Provided passage >>
'''
Advancing Sexual and Reproductive Health and Rights
 
A Fact Sheet of the African Population and Health Research Center

Women’s Lives Matter: Preventing Unsafe Abortion in Kenya

Key Findings of a National Study: Incidence and Complications of Unsafe Abortion in Kenya

In Kenya, unsafe abortion has long been recognized as a leading cause of death and injury to women—deaths and injuries that are preventable. Most abortions result from unintended pregnancies, which, as in most of Africa, continue to be extremely high throughout Kenya.

A new national study undertaken in 2012 assessed the number of abortions annually in Kenya, the extent of unsafe abortion, the characteristics of women who seek abortion-related care in Kenyan health facilities and the quality of care available. In cooperation with the Kenyan Ministry of Health, the study was conducted in a large representative sample of 328 public and private health facilities across the nation, along with a survey of 124 health care professionals who are knowledgeable about issues of access to abortion care.
'''
Data >>
'''
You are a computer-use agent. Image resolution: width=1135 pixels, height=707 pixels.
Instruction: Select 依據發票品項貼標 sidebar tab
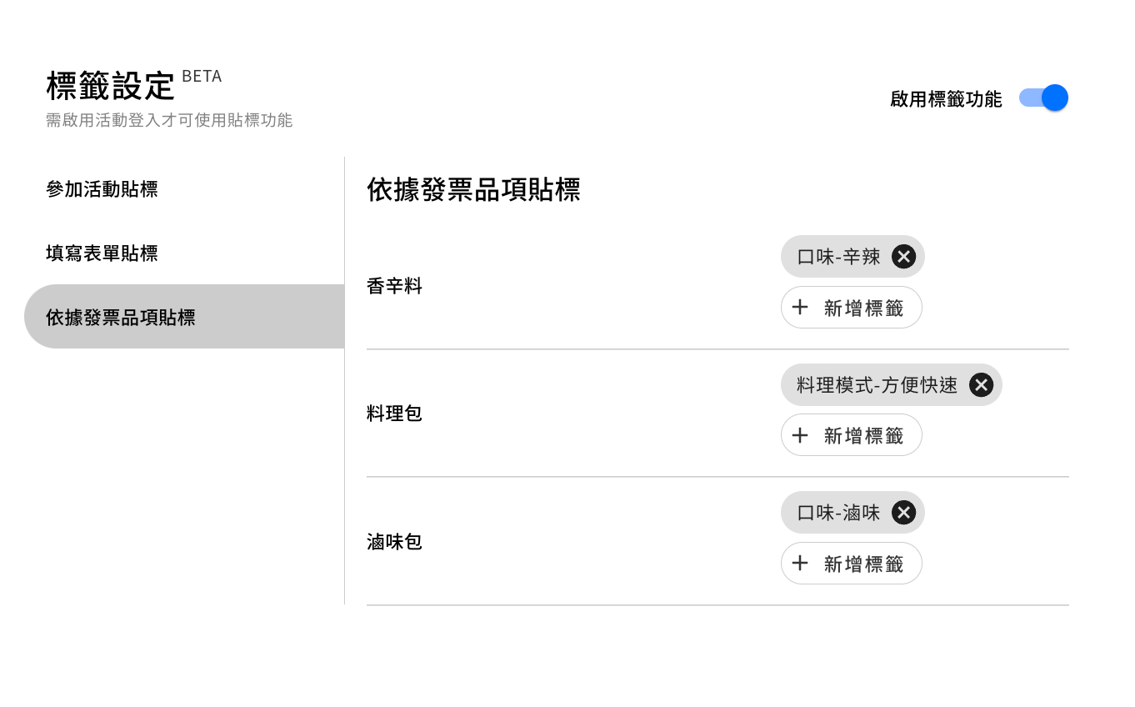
'''
Problem to solve >> Write the next part of the fact sheet on unsafe abortion in Kenya, picking up after its final sentence. The material above is separate from the fact sheet on unsafe abortion in Kenya.

Final answer >>
National-level estimates and key findings regarding abortion in Kenya:

Nearly 465,000 induced abortions occurred in 2012, translating to a high national abortion rate of 48 per 1,000 women of reproductive age (15- 49 years). This rate is comparable to Uganda’s, but much higher than other countries in Africa or elsewhere in the world. The rate is highest in the Rift Valley and Nyanza/Western regions (64 and 63 per 1000 women of reproductive age, respectively).

Nearly 120,000 women received care for complications resulting from unsafe abortions in health facilities in 2012.

More than three-quarters of women who were treated for post-abortion care had moderate or severe complications, including high fever, sepsis, shock, or organ failure, which can require extensive treatment or hospitalization. Delays in seeking care and reporting to the provider that they interfered with the continuation of their pregnancy were highly associated with the severity of complications.

• Young women suffered disproportionately, as 45% of women aged 19 and younger who came to a health facility for postabortion care, experienced severe complications.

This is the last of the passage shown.